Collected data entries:
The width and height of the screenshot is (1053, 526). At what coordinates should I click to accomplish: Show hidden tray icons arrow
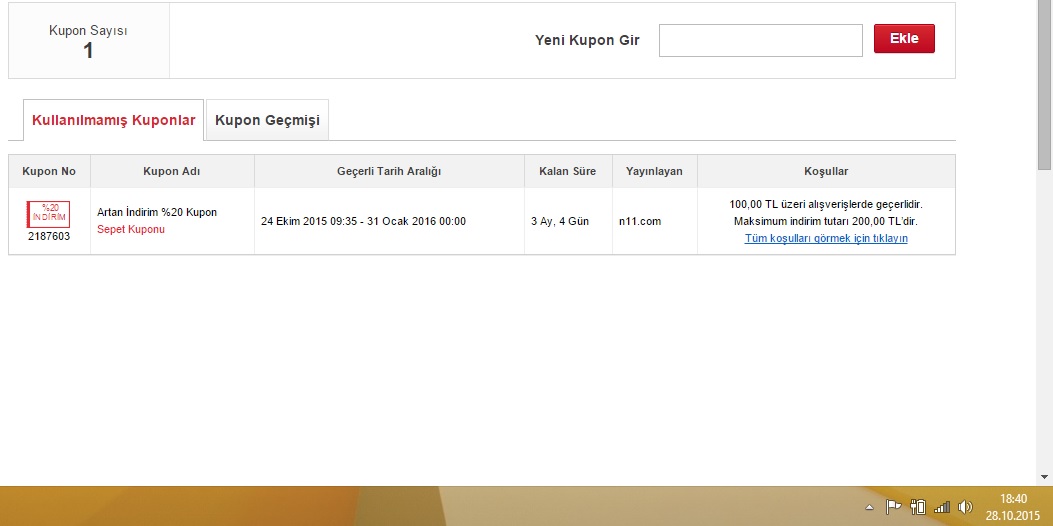pyautogui.click(x=871, y=508)
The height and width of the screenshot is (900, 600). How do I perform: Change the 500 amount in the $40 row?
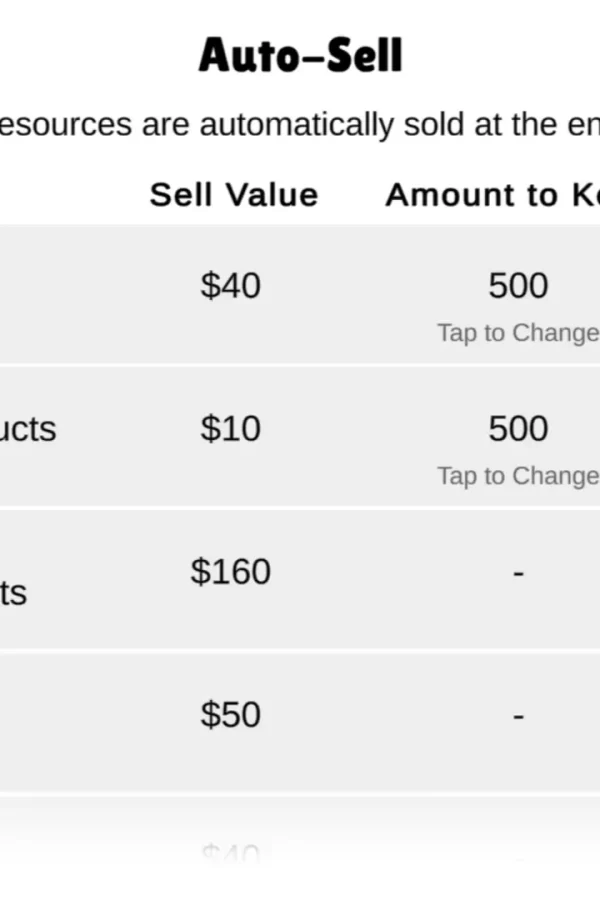[x=518, y=300]
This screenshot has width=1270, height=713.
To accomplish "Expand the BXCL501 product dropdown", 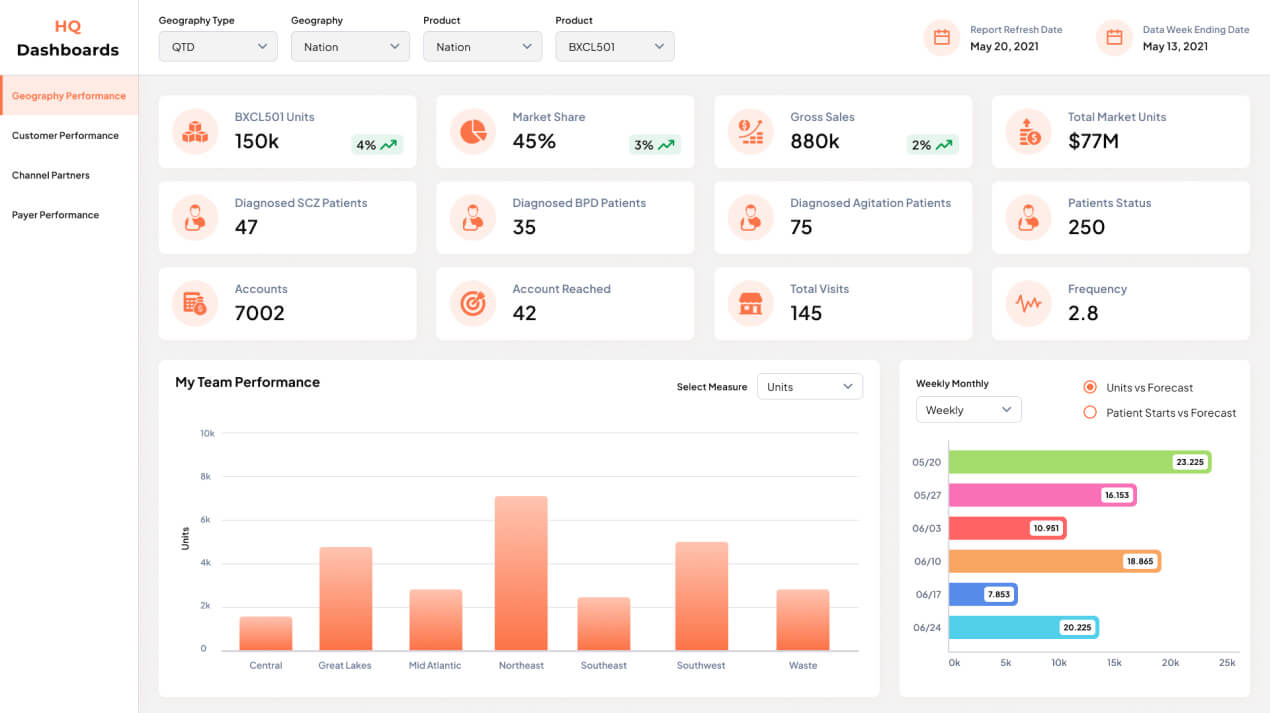I will tap(614, 47).
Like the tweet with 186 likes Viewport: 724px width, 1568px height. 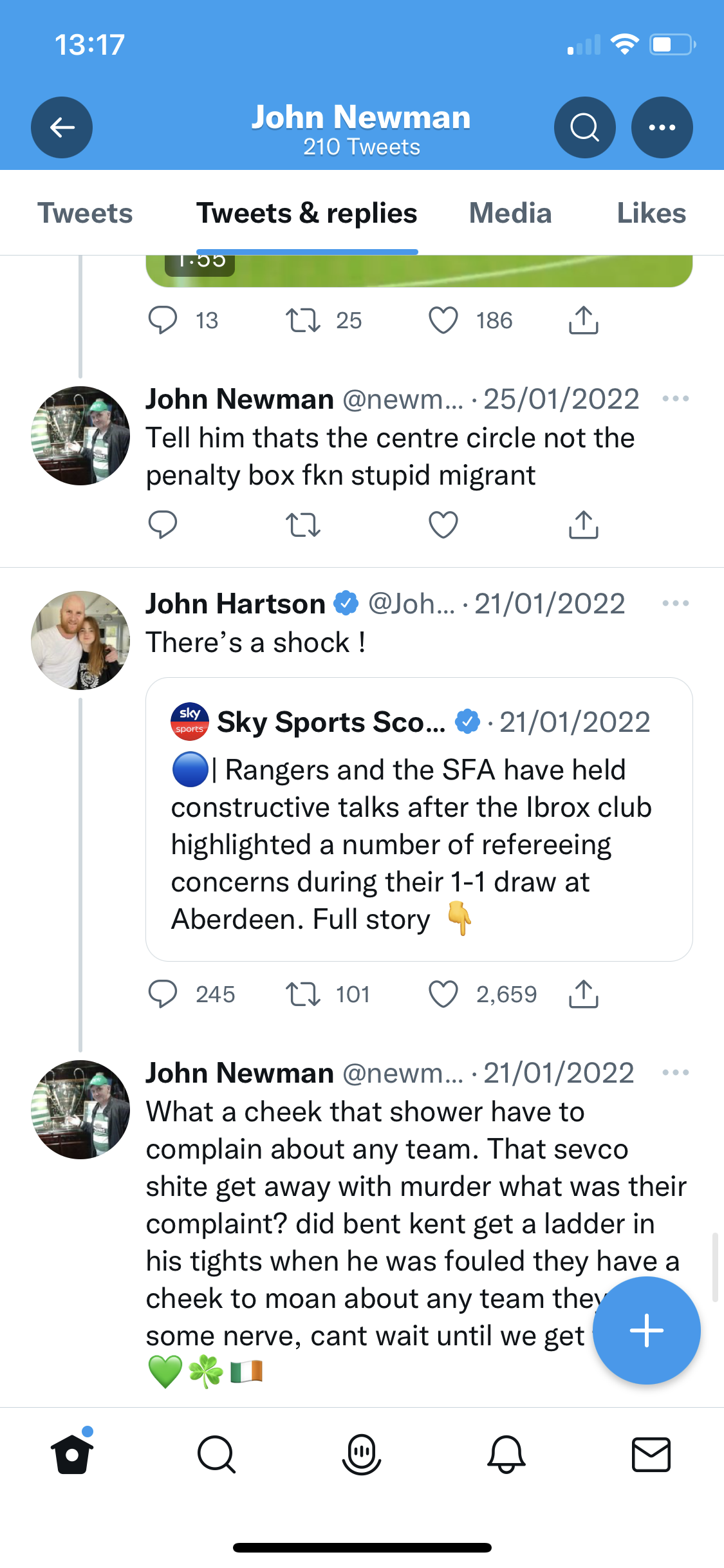click(443, 321)
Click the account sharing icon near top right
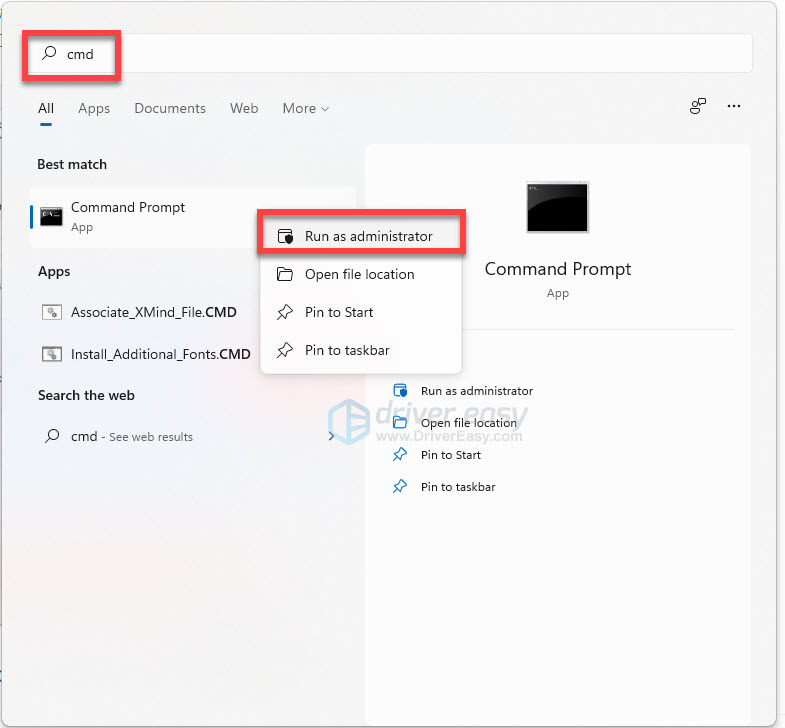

◆ **Problem statement**
What is needed is an exact retyping of the lines from the start of the data through the line with "This screenshot has width=1270, height=713.", with both end lines kept and every picture left out.

◆ **Written answer**
The width and height of the screenshot is (1053, 526). At what coordinates should I click to accomplish: Show hidden tray icons arrow
pyautogui.click(x=871, y=508)
The height and width of the screenshot is (900, 600). How do I perform: Change the 500 amount in the $40 row?
[x=518, y=300]
This screenshot has width=1270, height=713.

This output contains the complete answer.